I was glad to see our first government without Haredi parties in a quarter-century, Arik Sharon, and it's not because I'm against Judaism, but for exactly the opposite reason. There is nothing that causes more alienation from Judaism - which eventually becomes alienation from Zionism and from Israel itself - than the sight of "religious" political parties whose main activity is to siphon off taxpayers' funds for institutions in which they train generations that are almost nonfunctional in modern life, people who cannot serve in an army, who don't know science or English, who can do little but live on the dole while studying Torah - and all this in the name of our great Jewish tradition.



That's what we repudiated, Arik Sharon - the peacenik Left and the non-Zionist "religious" - and now, thanks solely to you, it's all coming back. A Likud-Labor-Haredi coalition awaits us. Once again, Shimon Peres, the delusional father of Oslo terror, will be trotting around to capitals making deals in our name, while Haredi MKs will finagle their funds and crush respect for Judaism in Israeli hearts.



Well, it was Golda Meir who once said that if Sharon didn't get his way, he'd surround the Knesset with tanks. Not quite; you didn't surround this Knesset with tanks, Arik, but you managed to bulldoze it by political means, which included ignoring votes you swore to honor and firing ministers for the crime of standing up for the people's will.



And all in the name of what turned out to be your single idee fixe, the sole thing that really interested you - disengagement. The exact platform of the candidate, Amram Mitzna, you ran against and defeated in a landslide in 2003.



Ah yes, disengagement. Just last week we heard the latest installment - that 700 Egyptian border policemen are now going to replace our soldiers along the Philadelphi Route, to protect us from arms smuggling. And you're quoted as saying that if the smuggling stops, Gaza's air and sea ports will open again, too.



Arik, this is disengagement from sanity and responsibility. A decade ago, over your howls of anger and stern warnings, PLO terrorists were imported to Judea and Samaria to guard our security. Now, what you've apparently worked out for us in your experience, sagacity and brilliance is that soldiers of the most virulently anti-Semitic society in the world will be standing there to stop the heavy artillery from pouring into Gaza.



And if they succeed - or say they succeed - who's going to check, Shimon Peres? The portals of Gaza will be open to an influx of jihadi weaponry that will make the Karine A look like a fishing boat.



The disengagement hasn't happened yet, Arik, but already the assurances sound eerily like all those Oslo assurances.

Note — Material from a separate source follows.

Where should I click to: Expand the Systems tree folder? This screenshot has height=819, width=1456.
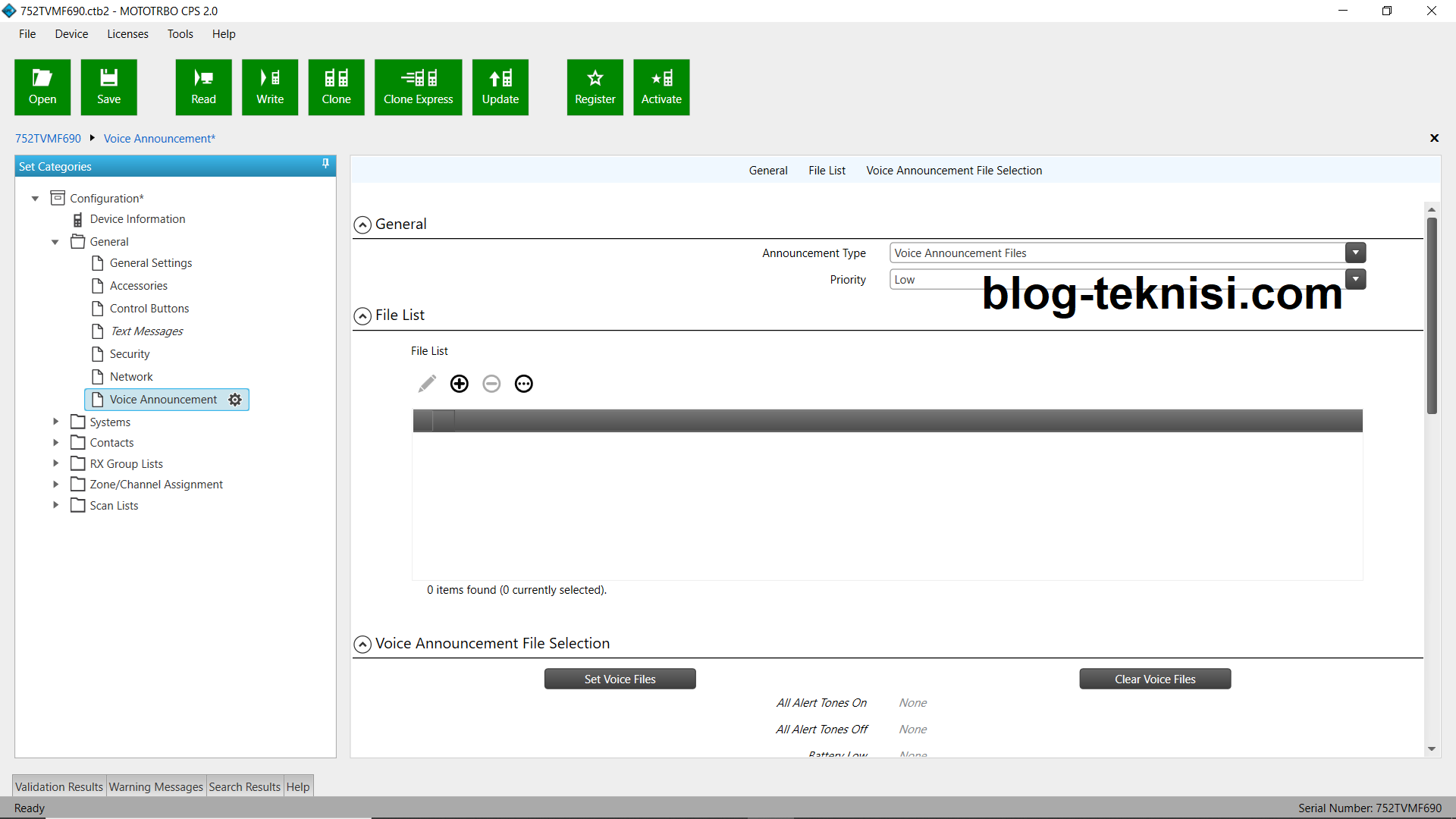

Then, we were told that it was just an experiment and that if anything went wrong, a terror attack or two, we'd go right back into those areas and disarm the terrorists.



Now, on disengagement, we've been told that it's just Gaza and a few Samaria settlements, and that the real aim is to save the rest of the territories; or that it's not really disengagement, because the IDF will maintain control of the Philadelphi Route and the air and sea ports. It's deja vu all over again, Arik, and no wonder you're so eager to have Peres by your side.



Why are you doing it all, Arik - tearing apart the government we elected, reviving the forces we wanted to banish, putting our security, economy and morale right back in the jeopardy you were supposed to rescue them from? I don't presume to explain it, but I'm wondering if the conspiracy theorists have a point. I don't know what goes on in the depths, what corrupt or sinister forces might be behind all this, but I can say that the reality that meets my eyes no longer makes any sense.